Mereka hanya tidak tau bahwa apapun yang kau berikan padaku, itu artinya aku sudah memintanya sejak dulu. Kau mengajarkan bahwa di dunia ini tidak ada yang instan.

Ayah, kau tau betul bahwa aku tidak pernah bisa menolak permintaanmu. Apalagi membantah ucapanmu. Aku tidak berani bukannya karena kau kutakuti, namun lebih pada alasan bahwa kau adalah sosok yang sangat kuhormati dan sayangi.

Aku selalu bersyukur pada Tuhan karena aku memiliki Ayah sepertimu. Kau tidak sempat mengecap bangku sekolah, namun kau pintar karena gemar membaca dan tidak pernah malu untuk bertanya. Kau tidak berasal dari keluarga kaya, tapi kau bisa menghidupi keluarga kecilmu ini dengan sempurna. Kau berusaha sekuat tenaga untuk mencukupi semua kebutuhan ketika keadaan ekonomimu pas-pasan.

Tentu saja aku mengingat cerita ketika dulu kau tidak jadi membelikan Abang Nitendo harga seratus ribu karena kau tidak punya cukup uang dan penjualnya pun tidak mau ditawar. Aku juga masih ingat bagaimana dengan polosnya aku pernah bertanya pada mama, “Ma, papa dulu kan gak punya uang. Tapi kenapa adek bisa makan bubur cerelac? Itu kan mahal ya Ma?”

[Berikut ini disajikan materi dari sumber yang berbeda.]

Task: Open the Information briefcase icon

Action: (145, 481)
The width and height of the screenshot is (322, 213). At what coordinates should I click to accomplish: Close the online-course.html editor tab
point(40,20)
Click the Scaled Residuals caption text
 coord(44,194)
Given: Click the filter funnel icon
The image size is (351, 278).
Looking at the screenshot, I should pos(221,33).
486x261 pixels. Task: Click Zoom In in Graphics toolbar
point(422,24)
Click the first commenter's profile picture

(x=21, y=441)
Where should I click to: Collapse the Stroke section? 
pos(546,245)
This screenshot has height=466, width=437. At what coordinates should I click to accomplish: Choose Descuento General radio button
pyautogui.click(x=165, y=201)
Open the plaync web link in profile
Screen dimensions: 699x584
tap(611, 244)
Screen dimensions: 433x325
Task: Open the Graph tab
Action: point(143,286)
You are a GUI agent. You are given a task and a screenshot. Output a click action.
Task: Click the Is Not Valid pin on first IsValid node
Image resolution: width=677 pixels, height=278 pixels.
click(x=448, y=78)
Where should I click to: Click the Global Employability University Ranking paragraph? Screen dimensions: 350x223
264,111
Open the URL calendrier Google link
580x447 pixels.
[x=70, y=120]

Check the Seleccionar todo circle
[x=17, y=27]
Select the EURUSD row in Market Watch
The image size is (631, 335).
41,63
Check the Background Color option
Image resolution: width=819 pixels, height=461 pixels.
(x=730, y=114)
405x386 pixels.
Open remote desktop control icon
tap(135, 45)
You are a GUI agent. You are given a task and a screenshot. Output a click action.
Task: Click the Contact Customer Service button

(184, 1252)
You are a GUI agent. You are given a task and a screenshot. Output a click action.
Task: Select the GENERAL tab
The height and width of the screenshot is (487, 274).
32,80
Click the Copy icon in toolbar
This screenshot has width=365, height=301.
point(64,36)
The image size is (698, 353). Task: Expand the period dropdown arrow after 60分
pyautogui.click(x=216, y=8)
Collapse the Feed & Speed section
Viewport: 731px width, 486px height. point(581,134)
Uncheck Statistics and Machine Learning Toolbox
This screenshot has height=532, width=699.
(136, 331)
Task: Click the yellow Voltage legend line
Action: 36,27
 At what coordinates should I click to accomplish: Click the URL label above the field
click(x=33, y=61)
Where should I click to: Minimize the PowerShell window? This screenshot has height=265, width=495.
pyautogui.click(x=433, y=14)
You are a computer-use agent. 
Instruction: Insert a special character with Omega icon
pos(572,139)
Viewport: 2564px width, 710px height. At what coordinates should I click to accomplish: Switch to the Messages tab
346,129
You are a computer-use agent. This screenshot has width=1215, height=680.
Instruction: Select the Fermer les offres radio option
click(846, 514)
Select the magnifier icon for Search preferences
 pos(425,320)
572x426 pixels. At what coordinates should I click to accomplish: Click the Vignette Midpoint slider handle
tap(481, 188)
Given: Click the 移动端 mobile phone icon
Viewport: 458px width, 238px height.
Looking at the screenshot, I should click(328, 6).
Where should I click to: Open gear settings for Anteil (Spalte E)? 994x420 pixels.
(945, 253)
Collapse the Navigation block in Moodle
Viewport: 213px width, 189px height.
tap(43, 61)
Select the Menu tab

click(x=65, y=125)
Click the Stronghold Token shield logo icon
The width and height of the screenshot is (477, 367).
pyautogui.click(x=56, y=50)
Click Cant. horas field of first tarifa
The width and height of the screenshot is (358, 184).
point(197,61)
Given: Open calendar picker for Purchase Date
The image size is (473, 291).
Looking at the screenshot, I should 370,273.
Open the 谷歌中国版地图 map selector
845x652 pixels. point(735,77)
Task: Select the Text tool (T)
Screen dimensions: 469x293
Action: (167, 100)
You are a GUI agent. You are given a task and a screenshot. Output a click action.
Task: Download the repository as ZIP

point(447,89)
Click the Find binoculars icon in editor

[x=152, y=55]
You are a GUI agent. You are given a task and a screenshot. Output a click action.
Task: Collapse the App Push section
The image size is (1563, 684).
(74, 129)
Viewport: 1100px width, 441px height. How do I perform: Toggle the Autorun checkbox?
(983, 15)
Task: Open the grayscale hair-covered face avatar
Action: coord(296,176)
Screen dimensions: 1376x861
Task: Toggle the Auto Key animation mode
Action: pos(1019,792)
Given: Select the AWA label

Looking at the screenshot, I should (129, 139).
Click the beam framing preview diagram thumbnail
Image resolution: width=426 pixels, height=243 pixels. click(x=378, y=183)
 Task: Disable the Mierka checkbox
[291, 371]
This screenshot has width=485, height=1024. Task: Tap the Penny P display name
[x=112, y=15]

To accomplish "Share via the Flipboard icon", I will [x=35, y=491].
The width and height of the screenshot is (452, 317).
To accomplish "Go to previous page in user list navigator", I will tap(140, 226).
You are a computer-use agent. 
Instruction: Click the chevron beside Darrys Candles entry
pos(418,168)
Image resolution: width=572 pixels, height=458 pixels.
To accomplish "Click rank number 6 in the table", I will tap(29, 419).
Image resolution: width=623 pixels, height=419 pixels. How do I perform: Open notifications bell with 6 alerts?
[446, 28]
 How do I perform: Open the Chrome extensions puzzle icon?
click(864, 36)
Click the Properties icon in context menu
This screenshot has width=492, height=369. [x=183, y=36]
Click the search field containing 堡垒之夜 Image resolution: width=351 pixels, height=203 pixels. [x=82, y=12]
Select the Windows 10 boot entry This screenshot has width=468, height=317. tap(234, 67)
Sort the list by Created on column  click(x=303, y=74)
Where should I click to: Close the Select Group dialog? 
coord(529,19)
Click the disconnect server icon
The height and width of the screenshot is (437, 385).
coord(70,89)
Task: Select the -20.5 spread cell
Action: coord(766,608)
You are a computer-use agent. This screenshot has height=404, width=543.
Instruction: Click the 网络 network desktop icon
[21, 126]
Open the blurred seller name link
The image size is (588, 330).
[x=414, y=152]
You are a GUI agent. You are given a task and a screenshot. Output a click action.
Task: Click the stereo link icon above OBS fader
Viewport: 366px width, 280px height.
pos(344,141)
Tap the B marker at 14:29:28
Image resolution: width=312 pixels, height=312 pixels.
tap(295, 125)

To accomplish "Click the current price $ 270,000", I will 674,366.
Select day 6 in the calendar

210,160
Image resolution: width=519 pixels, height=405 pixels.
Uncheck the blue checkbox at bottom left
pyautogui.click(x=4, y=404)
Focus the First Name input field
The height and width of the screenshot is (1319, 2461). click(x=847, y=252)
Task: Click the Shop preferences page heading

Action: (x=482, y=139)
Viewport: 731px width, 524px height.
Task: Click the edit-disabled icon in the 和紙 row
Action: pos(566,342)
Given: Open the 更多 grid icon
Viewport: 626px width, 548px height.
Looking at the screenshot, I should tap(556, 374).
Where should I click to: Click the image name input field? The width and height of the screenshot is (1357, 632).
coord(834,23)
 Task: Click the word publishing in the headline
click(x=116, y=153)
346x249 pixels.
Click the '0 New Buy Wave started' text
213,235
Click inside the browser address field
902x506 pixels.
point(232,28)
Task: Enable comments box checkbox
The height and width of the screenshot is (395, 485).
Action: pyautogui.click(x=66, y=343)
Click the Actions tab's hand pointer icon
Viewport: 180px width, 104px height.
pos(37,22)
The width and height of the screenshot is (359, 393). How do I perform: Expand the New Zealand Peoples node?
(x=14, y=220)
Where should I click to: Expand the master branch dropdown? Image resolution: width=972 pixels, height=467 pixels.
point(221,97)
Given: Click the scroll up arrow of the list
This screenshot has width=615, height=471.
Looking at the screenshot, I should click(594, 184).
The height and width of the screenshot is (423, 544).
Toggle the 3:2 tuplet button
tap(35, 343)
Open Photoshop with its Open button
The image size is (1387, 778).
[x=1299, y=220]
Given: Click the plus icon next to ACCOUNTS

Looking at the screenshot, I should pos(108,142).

Sudah tak terhitung banyaknya ajaranmu yang sampai saat ini kuterapkan. Ada banyak didikan yang telah kau tanamkan. Sungguh, aku bangga menjadi putrimu, dan selamanya rasa bangga itu akan selalu ada.

Kini ketika rambutmu mulai beruban, ketika kantung di bawah matamu semakin dalam, ketika pundak dan bahumu tak lagi sekuat dan setegap dulu, bahkan ketika air matamu menjadi mudah sekali luruh, aku menyadari bahwa waktu telah begitu banyak mengubahmu dan aku tidak suka itu.

Ayah, kesehatanmu adalah yang terpenting bagiku. Jangan pikirkan aku, apalagi kuliahku. Sekarang kau harus berjuang agar kekuatan dan semangatmu kembali lagi. Kau mau melakukannya, kan? Berjanjilah padaku untuk tidak pernah menyerah. Ini permintaanku yang harus kau kabulkan tanpa syarat.

Tertanda,
Aku yang menyebut namamu dalam setiap doa.